— Stored data entries —
____

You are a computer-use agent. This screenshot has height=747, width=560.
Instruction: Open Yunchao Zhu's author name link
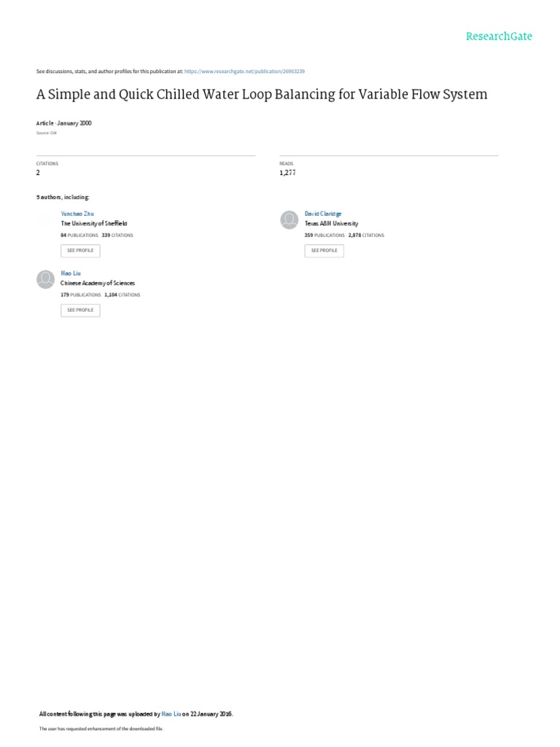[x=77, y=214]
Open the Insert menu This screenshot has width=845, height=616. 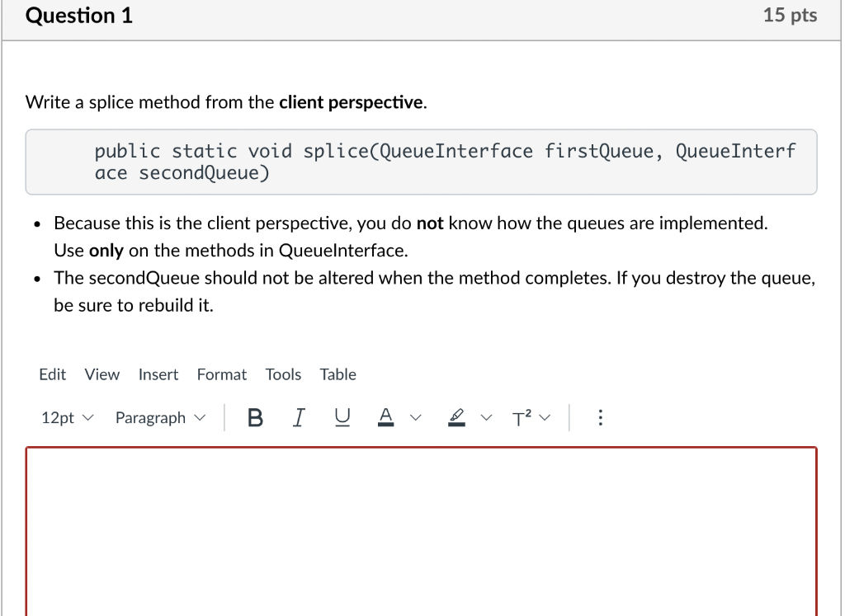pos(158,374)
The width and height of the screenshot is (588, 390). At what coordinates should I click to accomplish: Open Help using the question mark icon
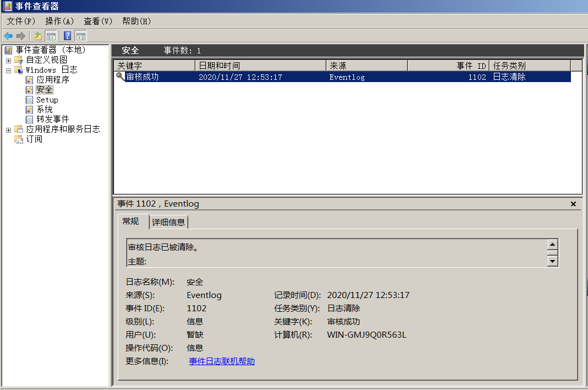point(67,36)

____

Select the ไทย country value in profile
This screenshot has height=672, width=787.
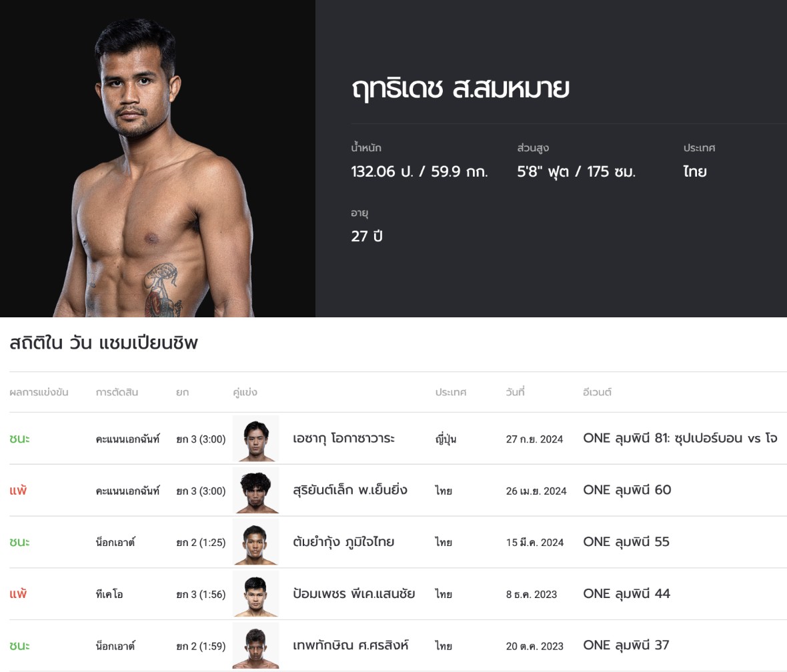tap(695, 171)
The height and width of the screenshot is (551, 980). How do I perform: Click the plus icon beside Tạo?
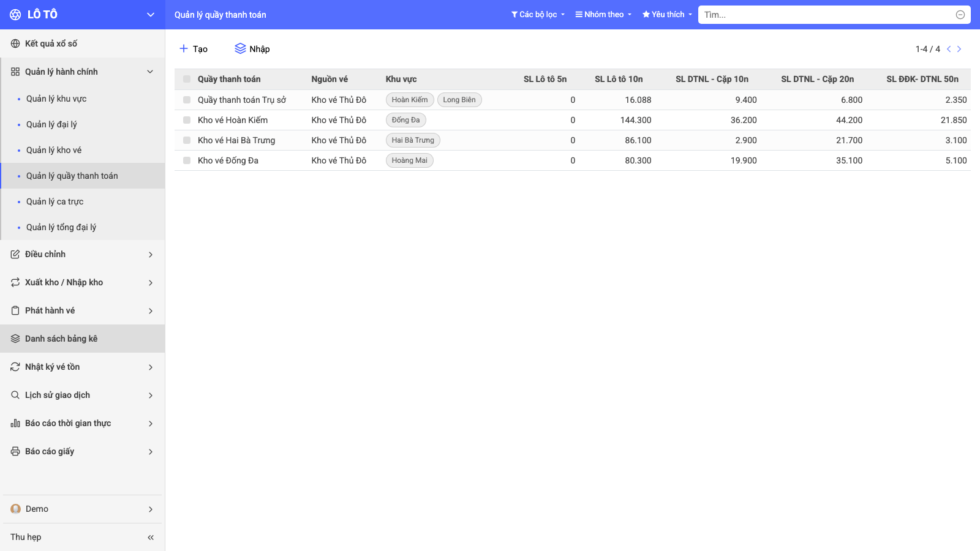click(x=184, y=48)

____

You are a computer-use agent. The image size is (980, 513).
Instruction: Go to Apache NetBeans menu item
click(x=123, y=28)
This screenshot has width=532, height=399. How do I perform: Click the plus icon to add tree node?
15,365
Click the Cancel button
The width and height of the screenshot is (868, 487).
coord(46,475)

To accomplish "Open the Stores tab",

____

— What is being asked —
Filter the data above, keeping only lines that include the string "agent".

— Task solution —
You are a computer-use agent. This screenshot has height=747, width=560.
You are a computer-use agent. The image size is (980, 513).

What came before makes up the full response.